Le Conseil constitutionnel a validé, mercredi 5 août, l’essentiel de la loi sur la croissance et l’activité (nous avions évoqué cette loi dans un précédent billet notamment sur le thème des retraites chapeau : ici). En termes de gouvernance d’entrerise, ce texte va avoir 3 conséquences :

  • Une modification des règles en matière de retraites chapeau (cela vous le saviez déjà !) : il y aura désormais publication d’un rapport annuel d’information sur les retraites chapeau et un encadrement et une mise sous condition de performance des régimes de retraite à prestations définies attribuées aux dirigeants mandataires sociaux des sociétés cotées
  • Le renforcement de l’information en matière de transmission d’entreprise : « L’information porte également sur les orientations générales de l’entreprise relatives à la détention de son capital, notamment sur le contexte et les conditions d’une cession de celle-ci et, le cas échéant, sur le contexte et les conditions d’un changement capitalistique substantiel ». L’article 18 de de la loi n° 2014-856 du 31 juillet 2014 relative à l’économie sociale et solidaire précisait simplement que : l’information ne portait jusque-là que sur les conditions juridiques de la reprise d’une entreprise par les salariés, sur ses avantages et ses difficultés, ainsi que sur les dispositifs d’aide dont ils peuvent bénéficier.

Entrées de données enregistrées
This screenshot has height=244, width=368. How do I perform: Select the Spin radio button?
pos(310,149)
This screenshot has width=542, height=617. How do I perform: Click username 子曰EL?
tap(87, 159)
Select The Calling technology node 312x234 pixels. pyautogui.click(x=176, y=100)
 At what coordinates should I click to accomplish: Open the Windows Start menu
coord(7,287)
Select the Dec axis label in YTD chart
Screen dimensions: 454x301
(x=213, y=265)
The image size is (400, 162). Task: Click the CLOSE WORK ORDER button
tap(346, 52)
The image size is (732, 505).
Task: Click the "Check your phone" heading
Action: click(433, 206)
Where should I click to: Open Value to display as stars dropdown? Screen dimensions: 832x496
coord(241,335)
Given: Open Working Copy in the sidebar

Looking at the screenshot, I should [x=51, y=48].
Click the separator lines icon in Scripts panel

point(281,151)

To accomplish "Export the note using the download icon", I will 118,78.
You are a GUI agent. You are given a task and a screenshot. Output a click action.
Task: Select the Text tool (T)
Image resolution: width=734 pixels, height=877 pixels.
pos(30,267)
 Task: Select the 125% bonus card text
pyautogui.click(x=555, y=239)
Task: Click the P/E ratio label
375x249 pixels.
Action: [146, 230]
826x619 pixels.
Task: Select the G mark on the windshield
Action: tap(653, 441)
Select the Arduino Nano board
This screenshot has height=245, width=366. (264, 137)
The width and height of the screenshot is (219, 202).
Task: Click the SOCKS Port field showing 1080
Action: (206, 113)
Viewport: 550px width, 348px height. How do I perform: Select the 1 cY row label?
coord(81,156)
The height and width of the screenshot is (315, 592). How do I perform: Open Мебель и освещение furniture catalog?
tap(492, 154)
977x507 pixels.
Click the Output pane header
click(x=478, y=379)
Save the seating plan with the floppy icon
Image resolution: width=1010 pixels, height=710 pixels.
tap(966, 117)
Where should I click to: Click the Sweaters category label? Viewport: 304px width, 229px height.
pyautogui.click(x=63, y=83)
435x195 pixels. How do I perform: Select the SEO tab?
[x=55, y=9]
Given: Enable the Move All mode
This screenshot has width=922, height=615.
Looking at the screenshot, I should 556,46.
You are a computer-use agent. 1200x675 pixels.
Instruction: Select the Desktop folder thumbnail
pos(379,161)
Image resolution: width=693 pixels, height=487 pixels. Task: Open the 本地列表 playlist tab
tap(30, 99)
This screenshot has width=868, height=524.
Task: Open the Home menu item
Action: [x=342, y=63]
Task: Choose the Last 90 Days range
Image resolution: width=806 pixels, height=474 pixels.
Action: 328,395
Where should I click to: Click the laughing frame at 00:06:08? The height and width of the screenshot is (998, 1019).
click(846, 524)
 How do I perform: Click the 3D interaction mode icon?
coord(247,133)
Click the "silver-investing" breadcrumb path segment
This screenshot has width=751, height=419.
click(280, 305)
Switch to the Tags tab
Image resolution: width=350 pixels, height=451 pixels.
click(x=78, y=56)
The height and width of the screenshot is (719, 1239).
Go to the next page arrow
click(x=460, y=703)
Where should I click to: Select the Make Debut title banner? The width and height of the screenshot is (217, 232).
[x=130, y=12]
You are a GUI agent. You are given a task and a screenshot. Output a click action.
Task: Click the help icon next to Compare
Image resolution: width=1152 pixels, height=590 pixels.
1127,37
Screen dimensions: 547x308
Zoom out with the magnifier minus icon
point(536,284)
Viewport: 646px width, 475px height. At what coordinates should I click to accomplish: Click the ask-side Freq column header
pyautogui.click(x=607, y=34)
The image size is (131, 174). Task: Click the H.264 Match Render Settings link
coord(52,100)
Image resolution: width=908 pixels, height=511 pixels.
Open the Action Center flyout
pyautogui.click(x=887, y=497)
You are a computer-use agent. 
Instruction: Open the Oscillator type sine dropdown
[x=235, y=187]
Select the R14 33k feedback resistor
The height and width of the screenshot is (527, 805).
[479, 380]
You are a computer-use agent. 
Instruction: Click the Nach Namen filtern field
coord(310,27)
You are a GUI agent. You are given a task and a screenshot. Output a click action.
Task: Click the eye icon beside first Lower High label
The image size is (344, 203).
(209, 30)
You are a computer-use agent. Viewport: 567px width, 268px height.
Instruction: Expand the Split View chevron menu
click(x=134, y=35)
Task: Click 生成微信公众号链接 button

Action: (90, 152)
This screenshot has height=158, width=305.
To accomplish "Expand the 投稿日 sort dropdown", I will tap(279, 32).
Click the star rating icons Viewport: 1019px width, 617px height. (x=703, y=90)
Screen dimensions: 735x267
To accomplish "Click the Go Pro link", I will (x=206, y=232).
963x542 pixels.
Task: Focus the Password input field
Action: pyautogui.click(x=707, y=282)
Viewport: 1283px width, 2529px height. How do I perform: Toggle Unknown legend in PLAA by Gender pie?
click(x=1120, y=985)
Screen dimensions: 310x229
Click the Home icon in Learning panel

### CONSIGNE
D'après le texte sur la loi sur la croissance et l'activité, quel jour le Conseil constitutionnel a-t-il validé l'essentiel de cette loi ? Les entrées ne servent pas pour cet exercice.

### RÉPONSE ATTENDUE
Le mercredi 5 août.